A microservice composition approach based on the choreography of BPMN fragments

Abstract Context Microservices must be composed to provide users with complex and elaborated functionalities. It seems that the decentralized nature of microservices makes a choreography style more appropriate to achieve such cooperation, where lighter solutions based on asynchronous events are generally used. However, a microservice composition based on choreography distributes the flow logic of the composition among microservices making further analysis and updating difficult, i.e. there is not a big picture of the composition that facilitates these tasks. Business Process Model and Notation (BPMN) is the OMG standard developed to represent Business Processes (BPs), being widely used to define the big picture of such compositions.
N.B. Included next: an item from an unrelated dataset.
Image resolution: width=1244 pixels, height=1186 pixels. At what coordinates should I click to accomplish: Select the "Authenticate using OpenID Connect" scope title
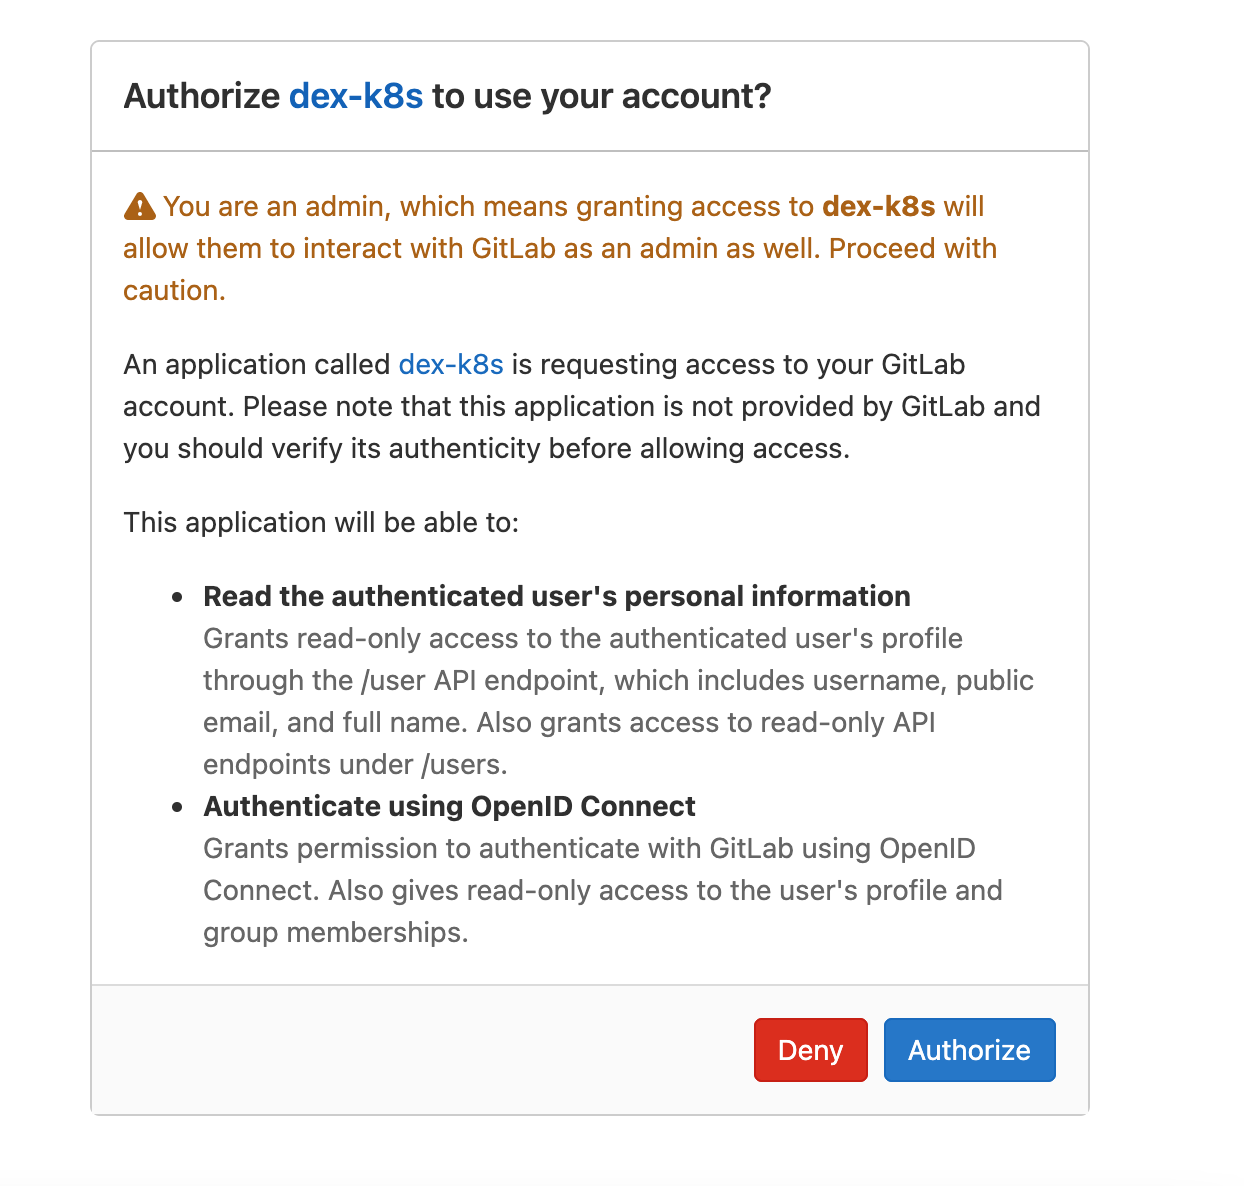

However, BPMN is usually considered in orchestration-based solutions, and orchestration can be a drawback to achieve the decoupling pursued by a microservice architecture. Objective Defining a microservice composition approach that allows us to create a composition in a BPMN model, which facilitates further analysis for taking engineering decisions, and execute them through an event-based choreography to have a high degree of decoupling and independence among microservices. Method We followed a research methodology for information systems that consists of a 5-step process: awareness of the problem, suggestion, development, evaluation, and conclusion. Results We presented a microservice composition approach based on the choreography of BPMN fragments. On the one hand, we propose to describe the big picture of the composition with a BPMN model, providing a valuable mechanism to analyse it when engineering decisions need to be taken. On the other hand, this model is split into fragments in order to be executed through an event-based choreography form, providing the high degree of decoupling among microservices demanded in this type of architecture. This composition approach is supported by a microservice architecture defined to achieve that both descriptions of a composition (big picture and split one) coexist. A realization of this architecture in Java/Spring technology is also presented. Conclusions The evaluation that is done to our work allows us to conclude that the proposed approach for composing microservices is more efficient than solutions based on ad-hoc development.